** Text excerpt follows **

Primates of Park Avenue (now available for pre-order, release date 6/2/15), a memoir from Wednesday Martin, offers Martin’s firsthand account of living in the rarefied world of the Upper East Side, where babies as young as 3 months are enrolled in pricey music education programs and toddlers go to preschools with tuition costs that far exceed what many are paying at the university level. From The New York Post:
“On the Upper East Side, the right nursery school opens the track to the Ivy League. The average tuition for a toddler in 2004 ranged from $25,000 to $35,000 a year…“before nursery school, your toddler was supposed to take classes at Diller-Quaile School of Music,” which accepts 3-month-olds. “Before Diller-Quaile, you were supposed to do a certain baby group. Everything, it seemed, fed into everything else.” ”
“Since the way children play with others factors into nursery-school admission, many Upper East Side mommies hire play-date tutors. Aristotle Circle, for example, offered group play-date tutorials last year for $400 an hour, complete with a write-up of your child’s social deficits. They currently offer one-on-one sessions between toddler and therapist for $150 to $300…And then there are the extracurricular play dates, as crucial for the mommies as the children. “Parents try to raise their status and build relationships through their children,” Martin says. “There’s a lot of social jockeying through play dates.” ”
“Most of [these mothers] were highly educated, yet had given up their careers to tend to their homes, their children and their husbands — and the husbands were almost never around, working late or off on business trips…These women lived in fear of their husbands cheating or leaving them, and since they didn’t have careers or money of their own, they had no leverage…Martin saw many in her circle self-medicate with pills, pot, wine and vodka…“The women I knew took them in the middle of the night,” Martin writes, “when they woke up with their hearts pounding, panicking about schools or money or whether their husbands were faithful.” ”
Here’s the book’s description from Amazon:
Like an urban Dian Fossey, Wednesday Martin decodes the primate social behaviors of Upper East Side mothers in a brilliantly original and witty memoir about her adventures assimilating into that most secretive and elite tribe.
After marrying a man from the Upper East Side and moving to the neighborhood, Wednesday Martin struggled to fit in. Drawing on her background in anthropology and primatology, she tried looking at her new world through that lens, and suddenly things fell into place. She understood the other mothers’ snobbiness at school drop-off when she compared them to olive baboons. Her obsessional quest for a Hermes Birkin handbag made sense when she realized other females wielded them to establish dominance in their troop. And so she analyzed tribal migration patterns; display rituals; physical adornment, mutilation, and mating practices; extra-pair copulation; and more. Her conclusions are smart, thought-provoking, and hilariously unexpected.

** End of Text excerpt **

- [Problem description]: Rewrite the part of the text about the Primates of Park Avenue memoir between "After marrying a" and "and hilariously unexpected.", inclusive, swapping "olive baboons" for "chacma baboons".

** Provided data follows **

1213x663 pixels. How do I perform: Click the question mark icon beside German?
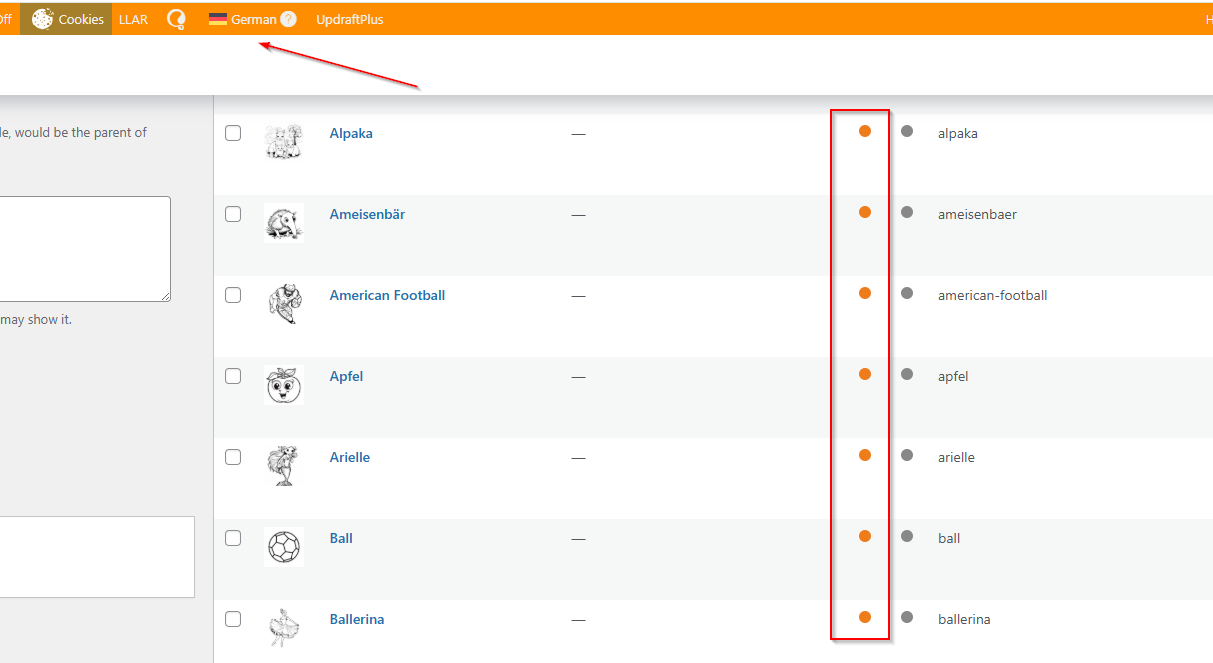coord(288,19)
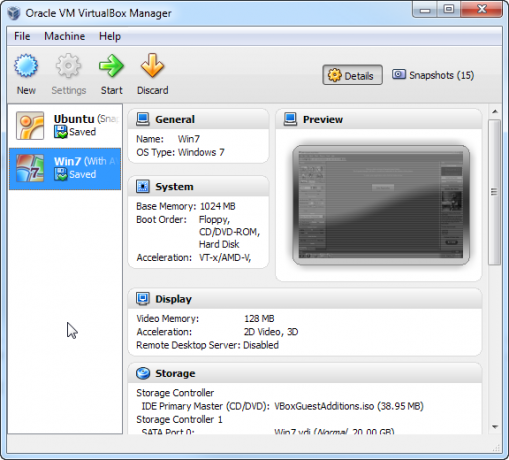The height and width of the screenshot is (460, 509).
Task: Open the File menu
Action: (x=22, y=36)
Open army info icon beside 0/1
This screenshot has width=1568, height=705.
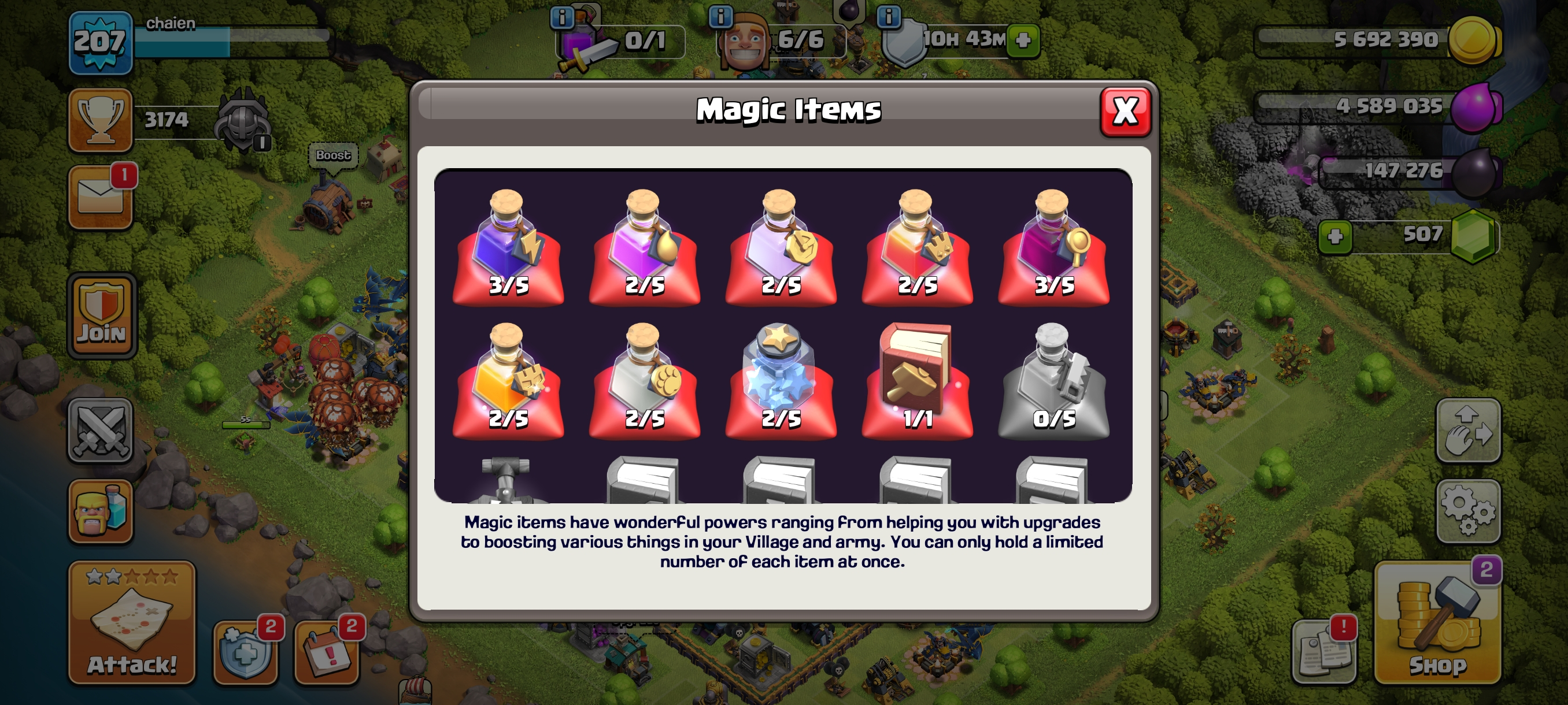(561, 18)
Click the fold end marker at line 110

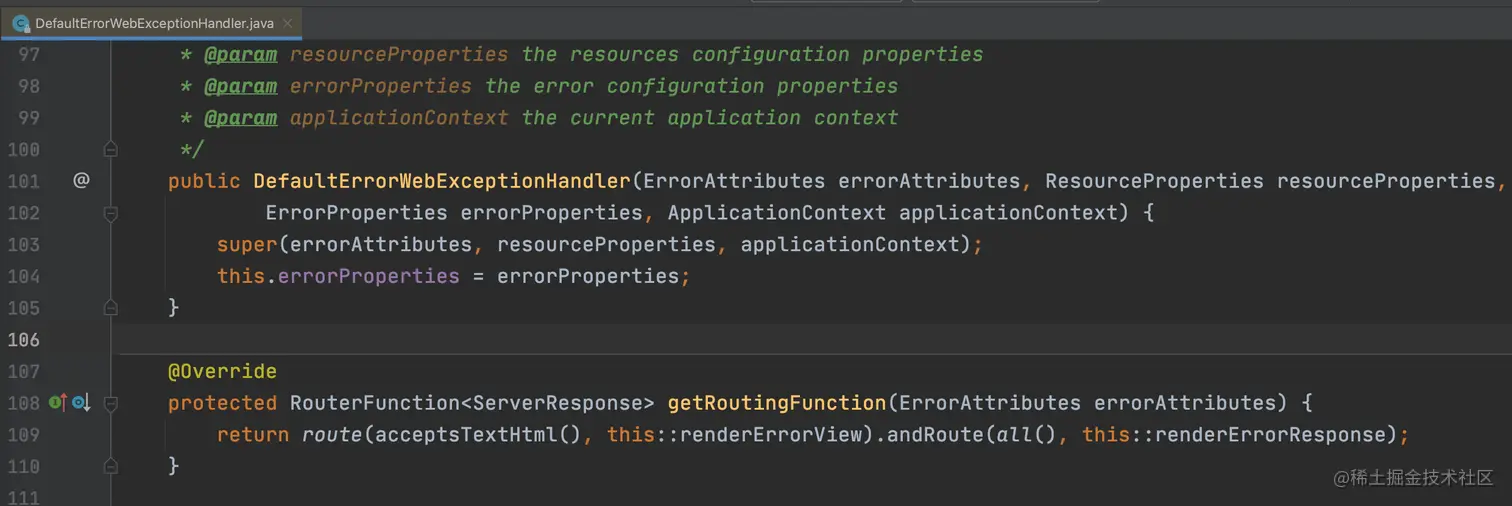click(111, 466)

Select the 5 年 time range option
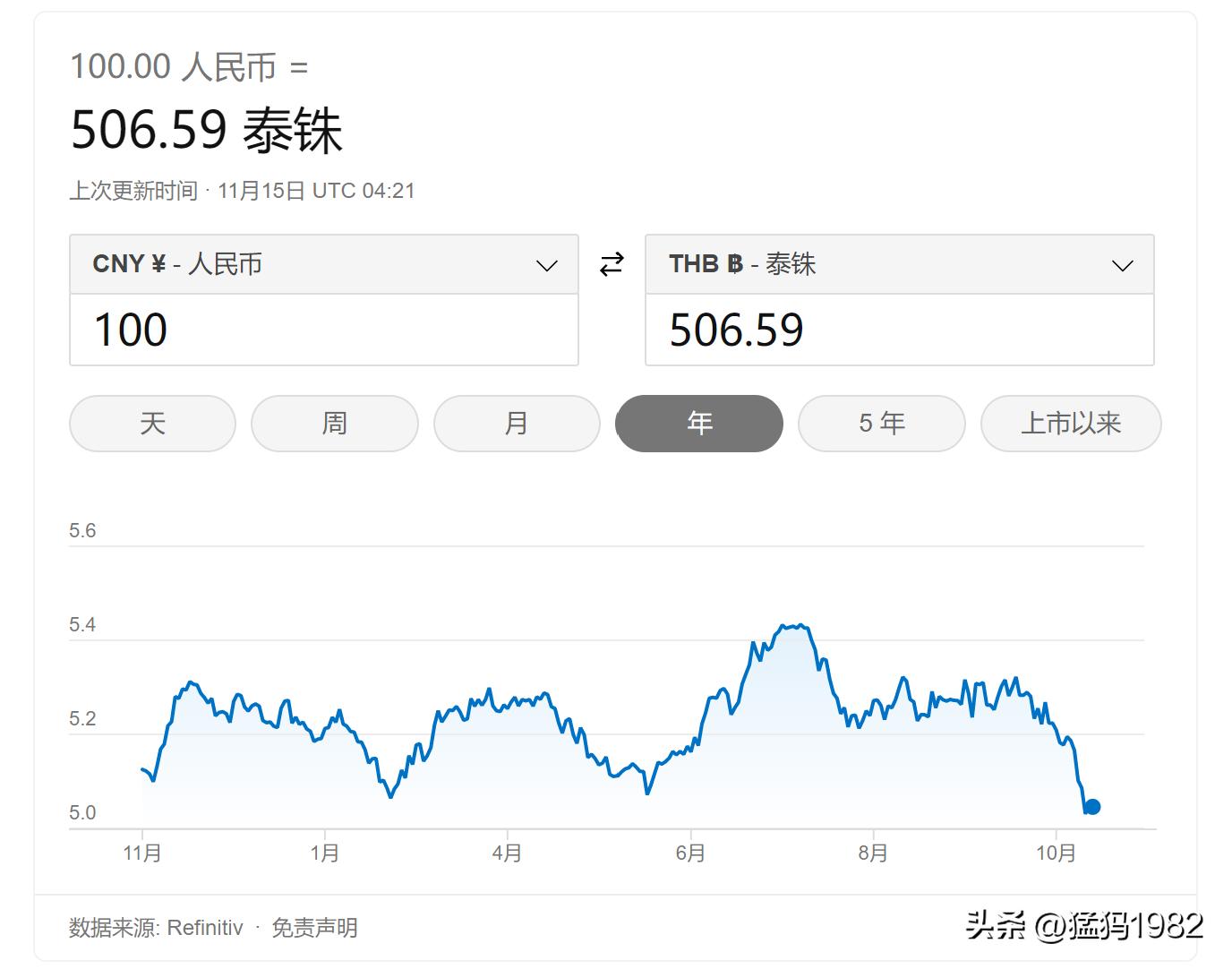point(881,423)
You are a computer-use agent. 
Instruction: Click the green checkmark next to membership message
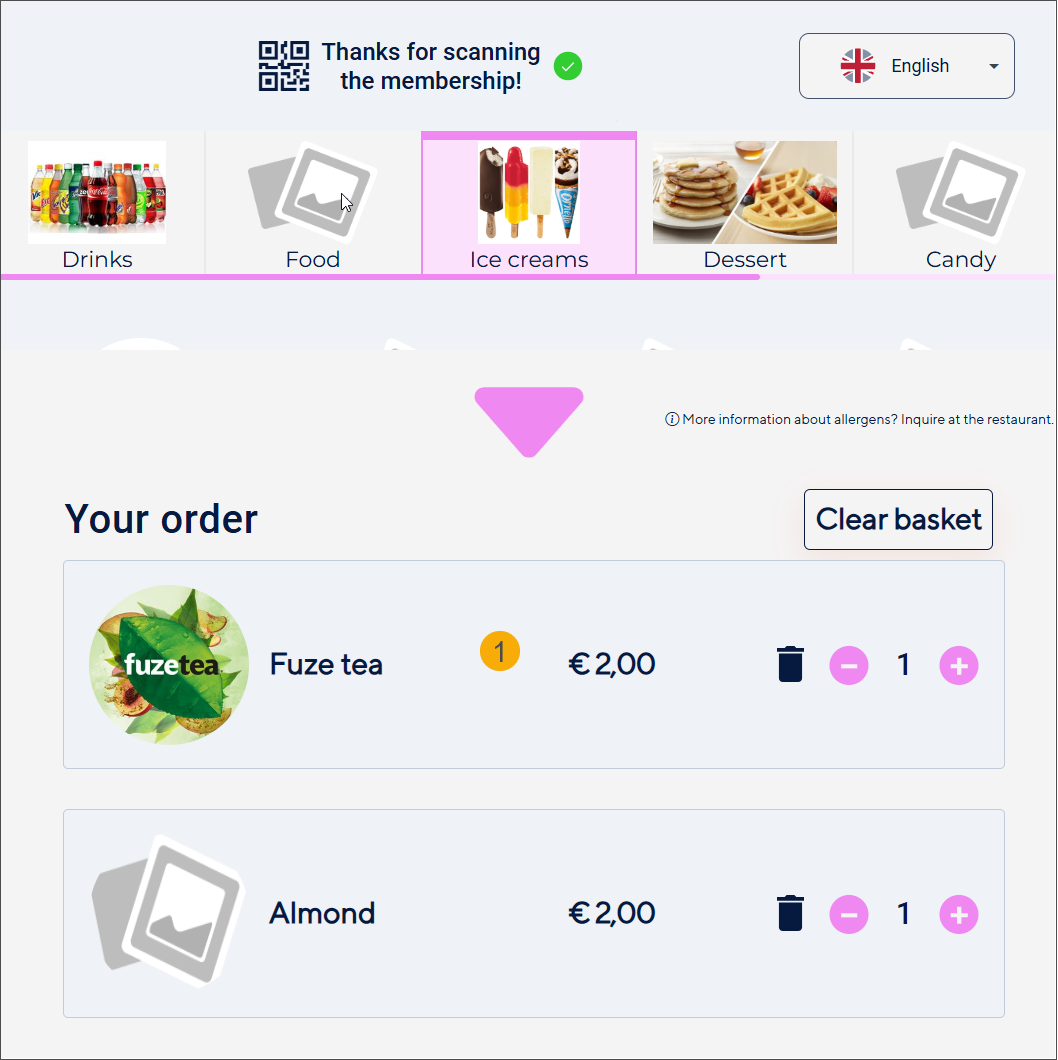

** End of Provided data **

- [Response area]:
After marrying a man from the Upper East Side and moving to the neighborhood, Wednesday Martin struggled to fit in. Drawing on her background in anthropology and primatology, she tried looking at her new world through that lens, and suddenly things fell into place. She understood the other mothers’ snobbiness at school drop-off when she compared them to chacma baboons. Her obsessional quest for a Hermes Birkin handbag made sense when she realized other females wielded them to establish dominance in their troop. And so she analyzed tribal migration patterns; display rituals; physical adornment, mutilation, and mating practices; extra-pair copulation; and more. Her conclusions are smart, thought-provoking, and hilariously unexpected.